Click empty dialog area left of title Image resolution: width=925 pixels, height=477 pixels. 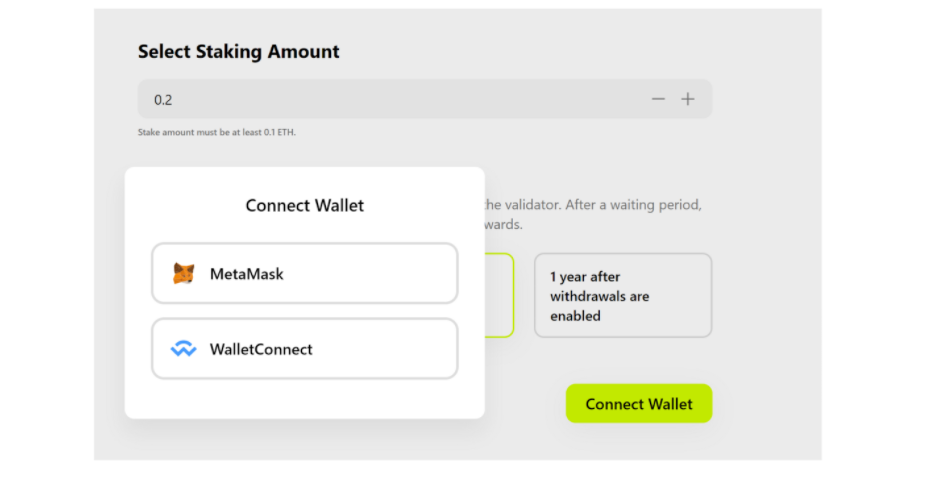tap(180, 206)
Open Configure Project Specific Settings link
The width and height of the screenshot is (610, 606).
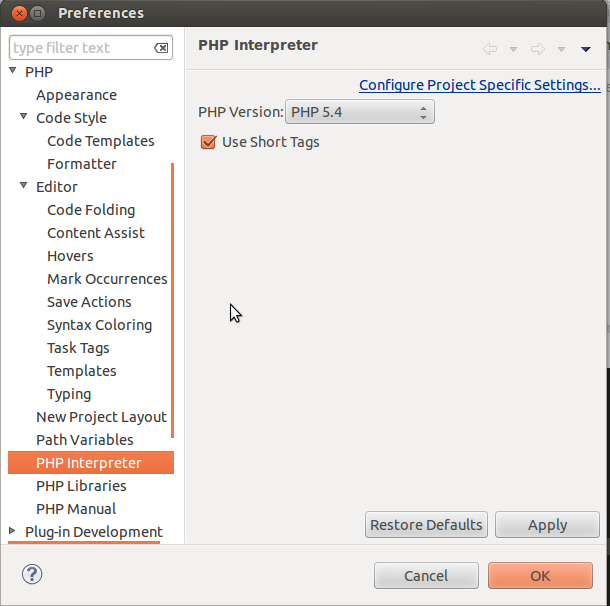(480, 85)
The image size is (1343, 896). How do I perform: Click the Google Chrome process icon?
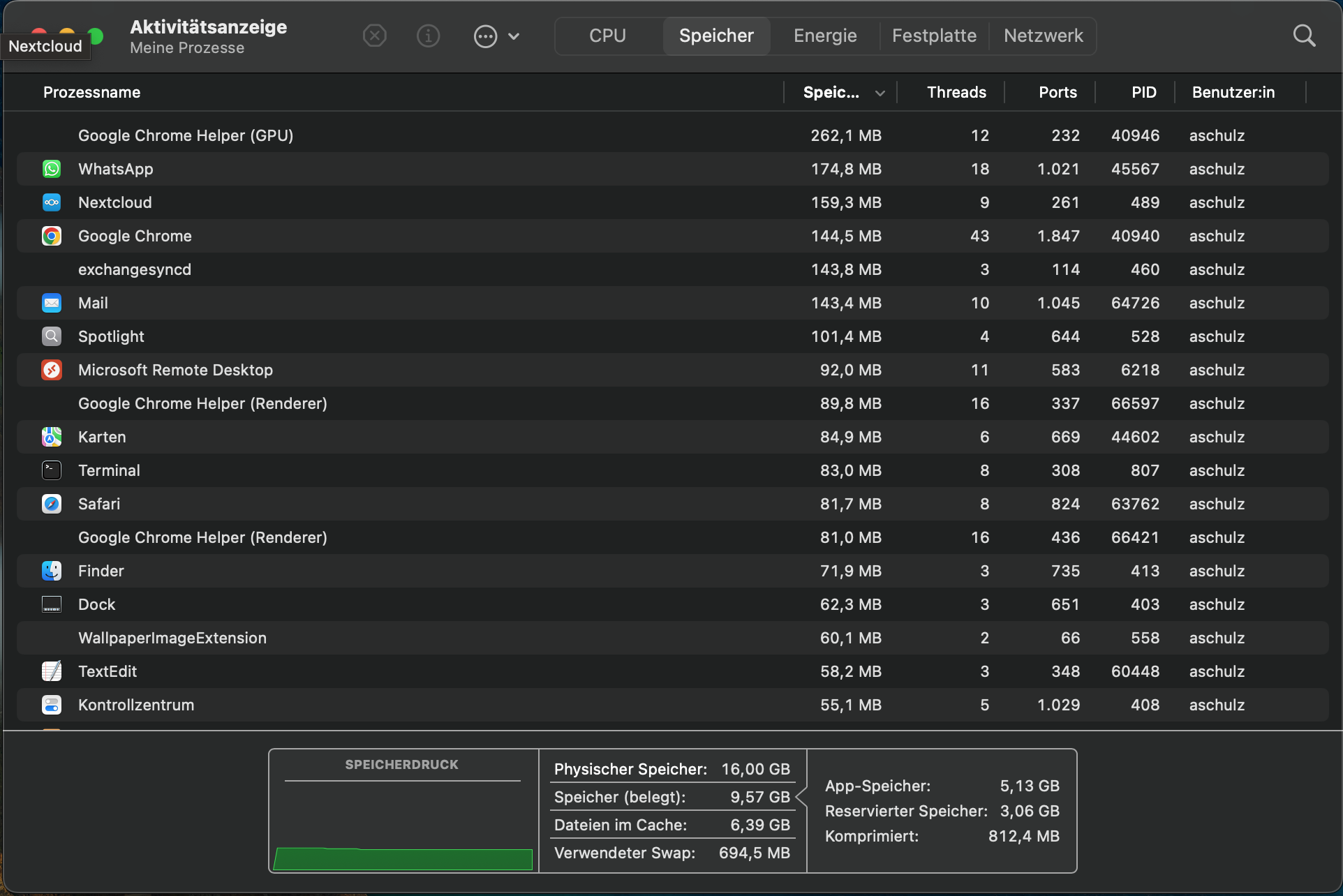[x=52, y=236]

## Exercise requirements
Please set down the data unchanged, from the line with "Open Configure Project Specific Settings link" through the end of the data, including both ends, and leave the pictures out.

## Worked solution
Open Configure Project Specific Settings link
The width and height of the screenshot is (610, 606).
(480, 85)
The image size is (1343, 896). How do I perform: Click the Google Chrome process icon?
[x=52, y=236]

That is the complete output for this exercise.